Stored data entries
__________

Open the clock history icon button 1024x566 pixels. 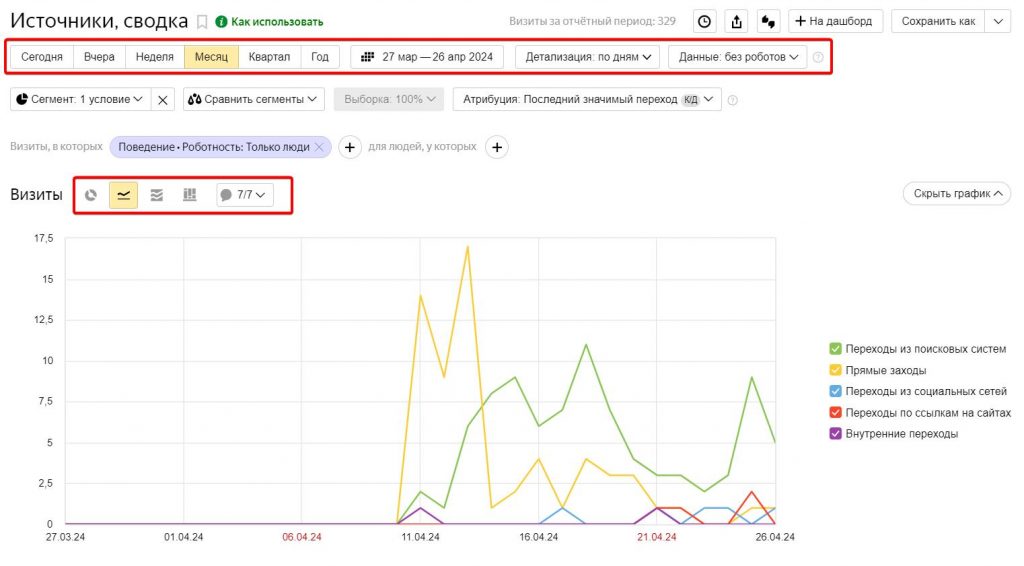point(706,21)
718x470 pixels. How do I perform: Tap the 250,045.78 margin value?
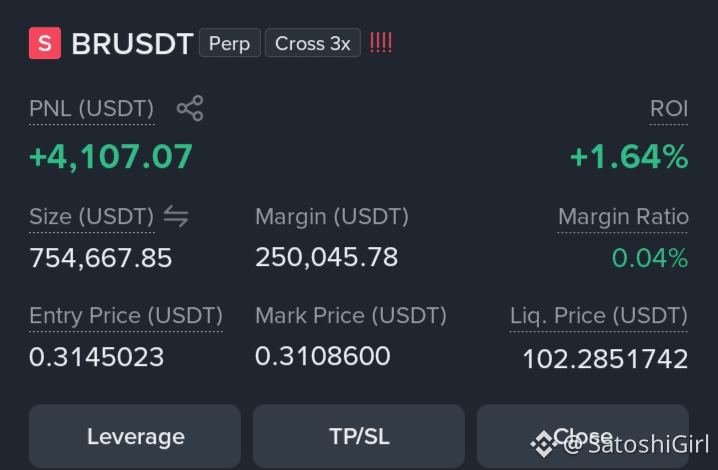tap(326, 257)
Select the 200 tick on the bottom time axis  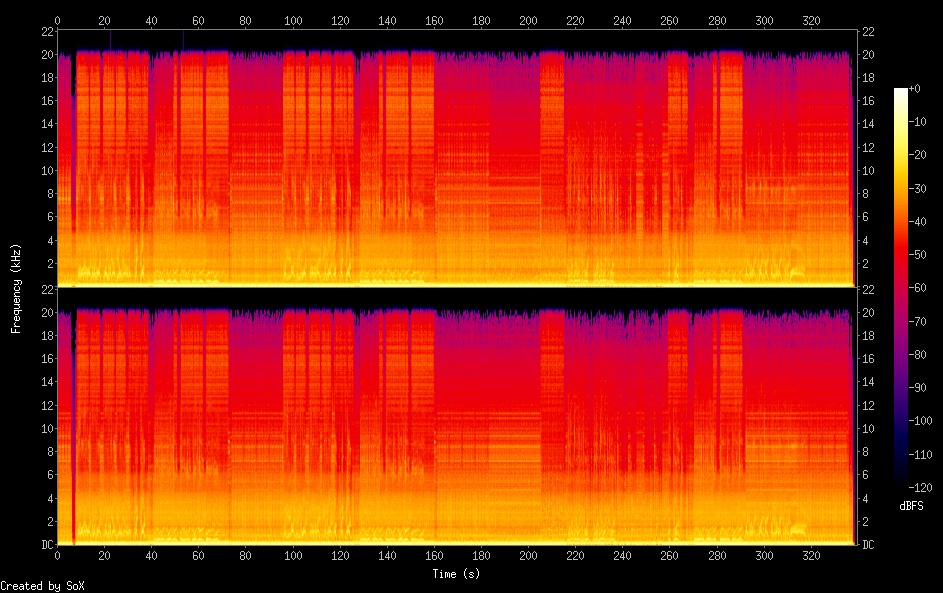pyautogui.click(x=528, y=556)
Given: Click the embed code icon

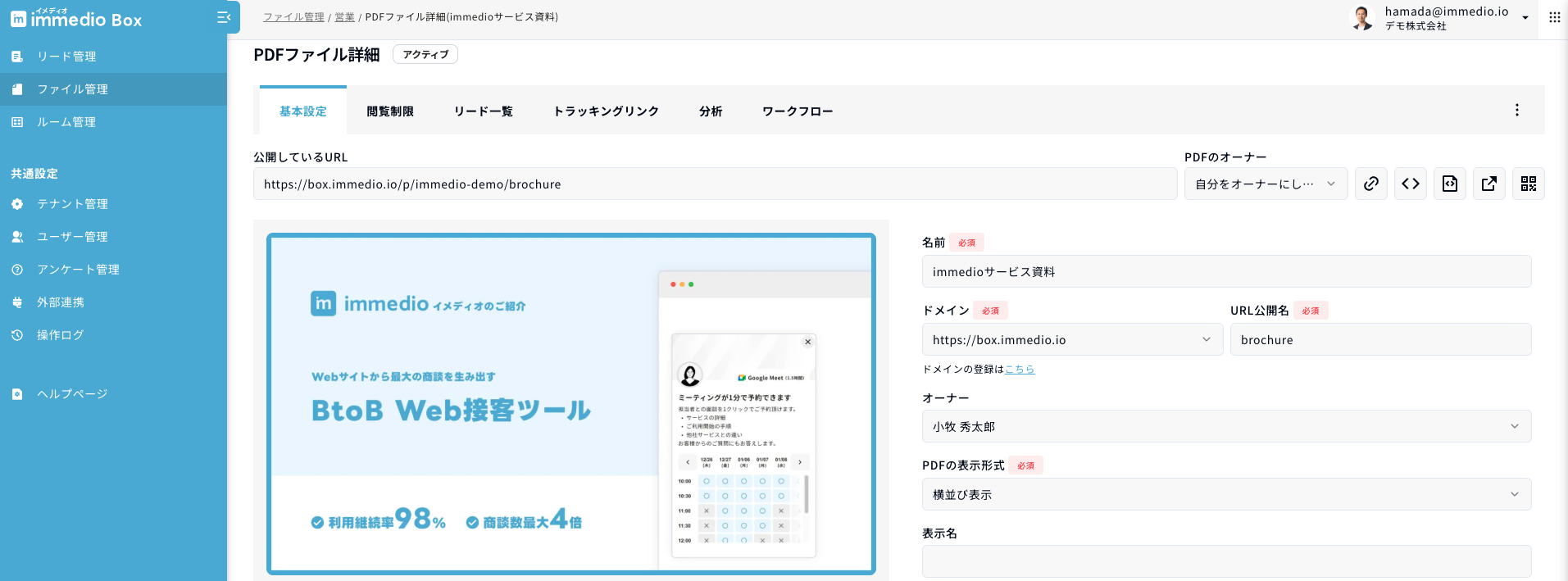Looking at the screenshot, I should [1410, 184].
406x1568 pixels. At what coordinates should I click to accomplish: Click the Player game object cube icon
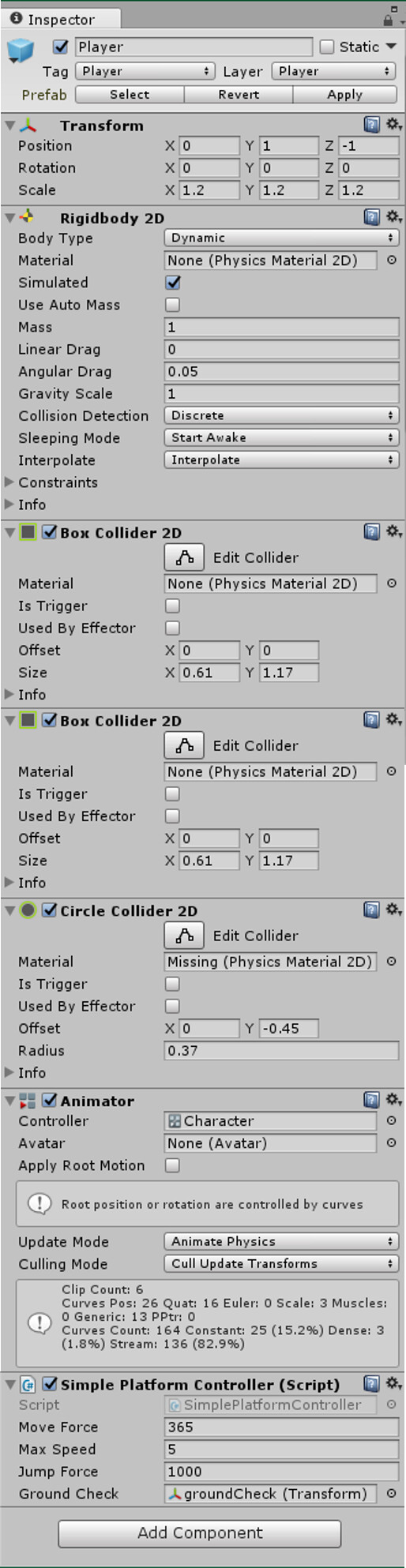click(21, 51)
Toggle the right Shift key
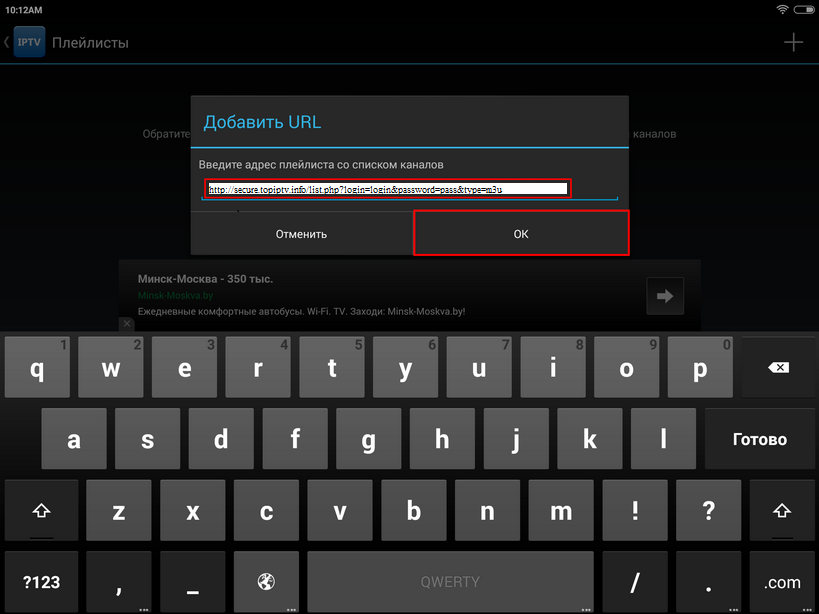819x614 pixels. [x=782, y=511]
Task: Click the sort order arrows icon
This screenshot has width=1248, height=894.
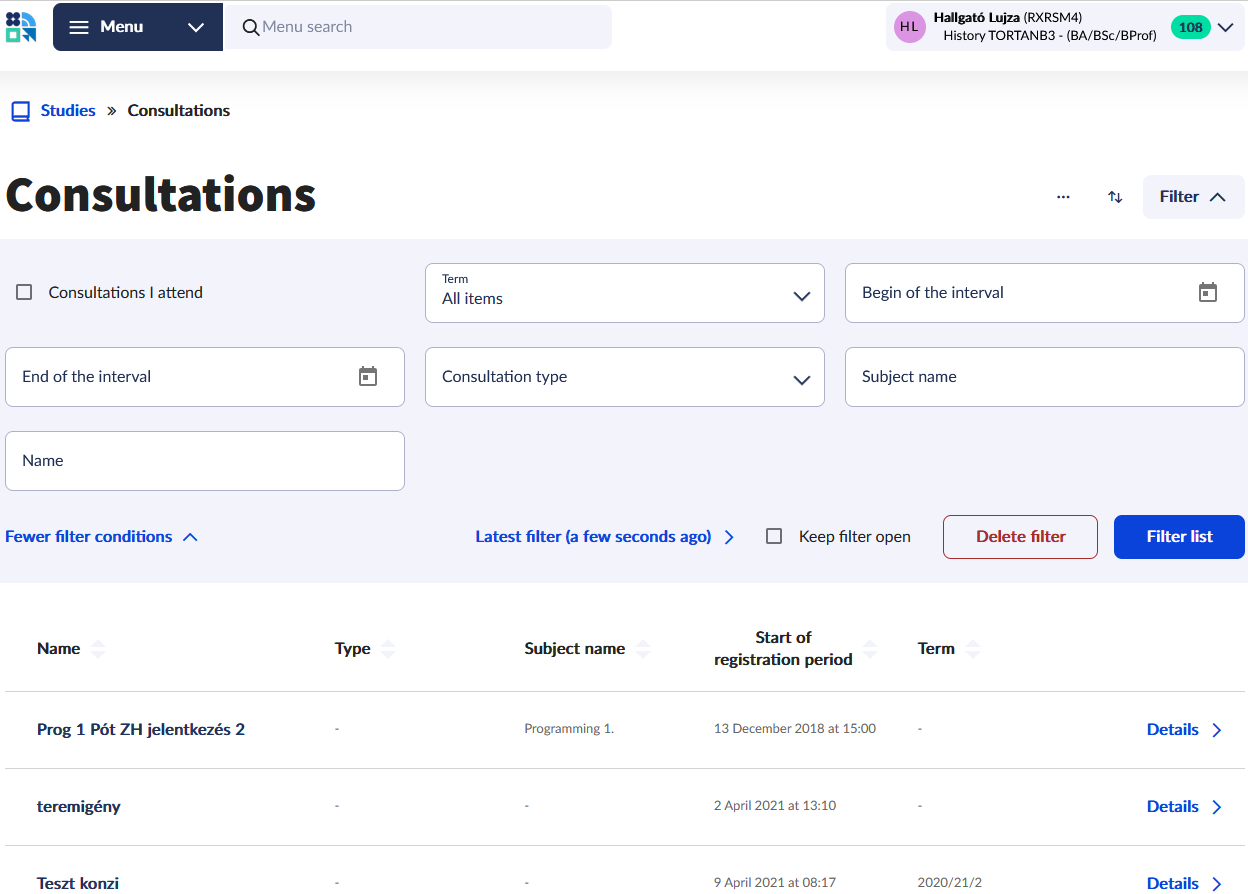Action: (1115, 197)
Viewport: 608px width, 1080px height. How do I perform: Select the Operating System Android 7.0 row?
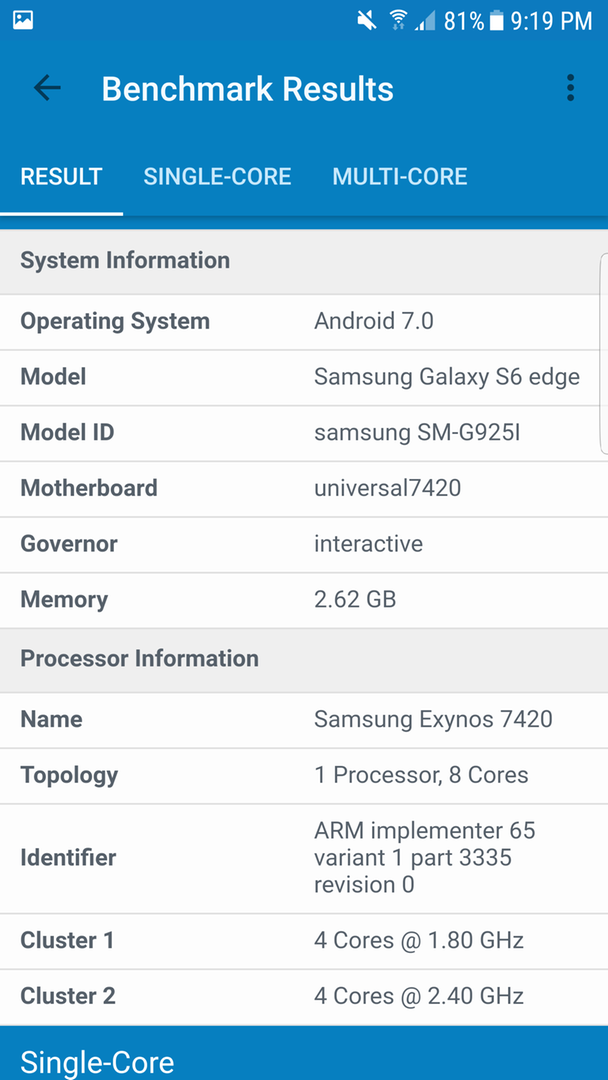(x=304, y=322)

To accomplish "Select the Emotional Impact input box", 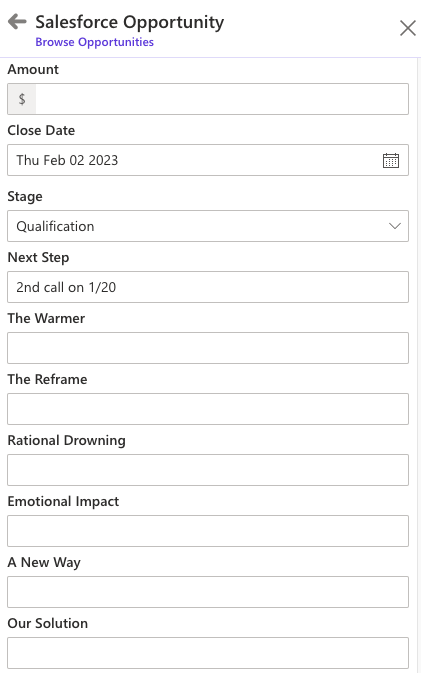I will point(208,531).
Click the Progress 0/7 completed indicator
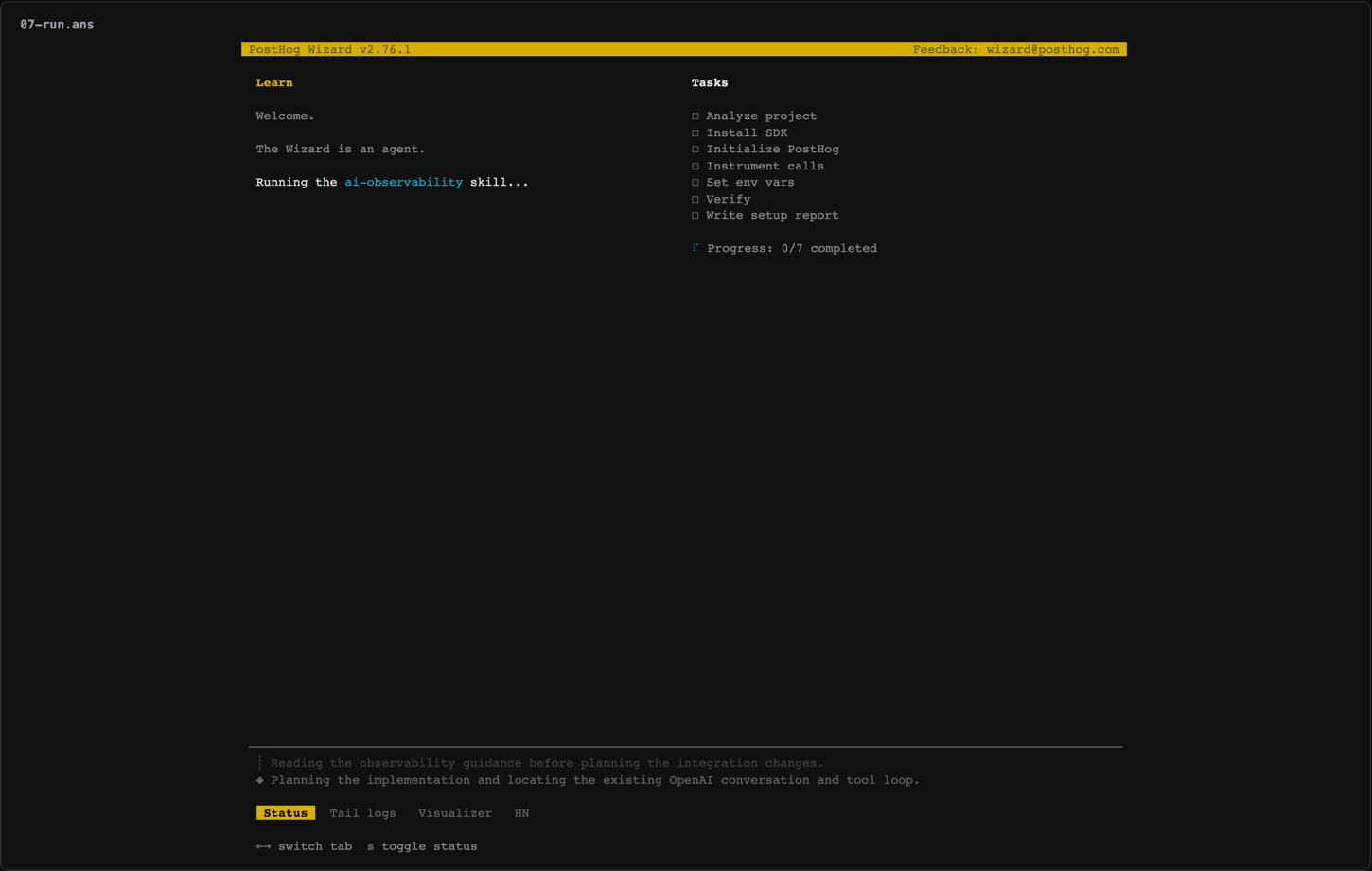This screenshot has height=871, width=1372. tap(792, 248)
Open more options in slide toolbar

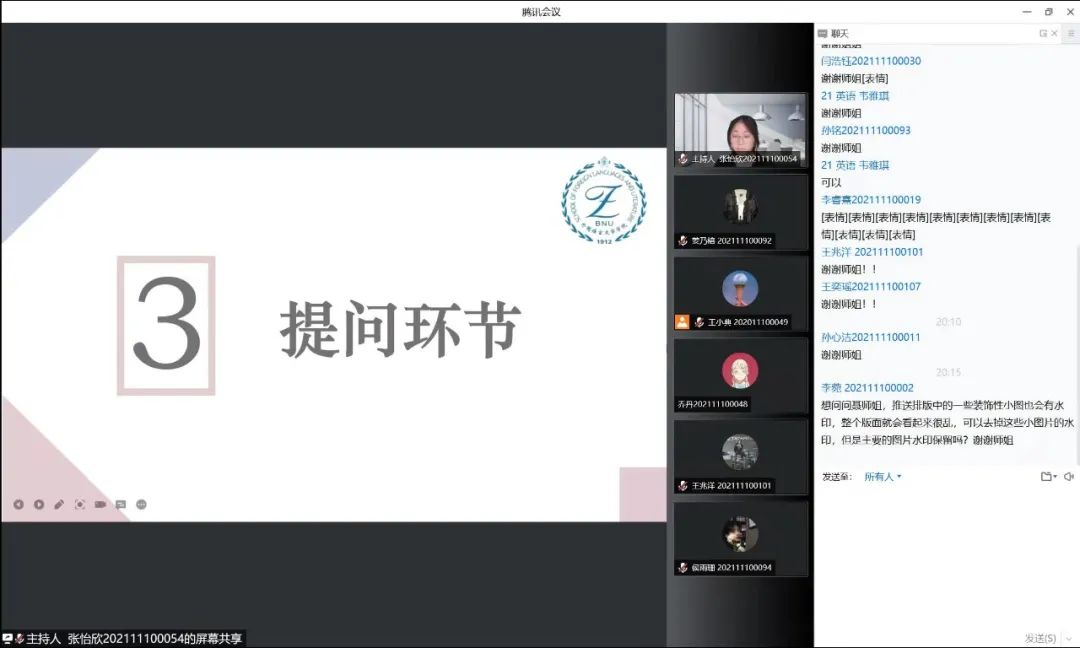click(141, 505)
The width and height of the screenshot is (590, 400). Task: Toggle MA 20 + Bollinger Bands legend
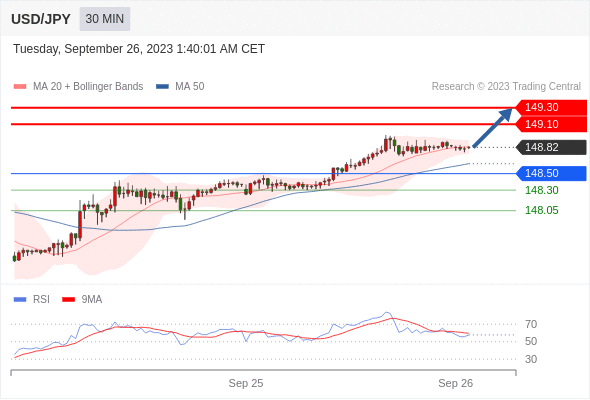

__________

* Task goal: Give back, exactly and with nothing added, the lines from the line with "Open more options in slide toolbar" through the final line of the data, both included; leave pictures out.

* Exercise result:
Open more options in slide toolbar

click(141, 505)
The width and height of the screenshot is (590, 400). Task: Toggle MA 20 + Bollinger Bands legend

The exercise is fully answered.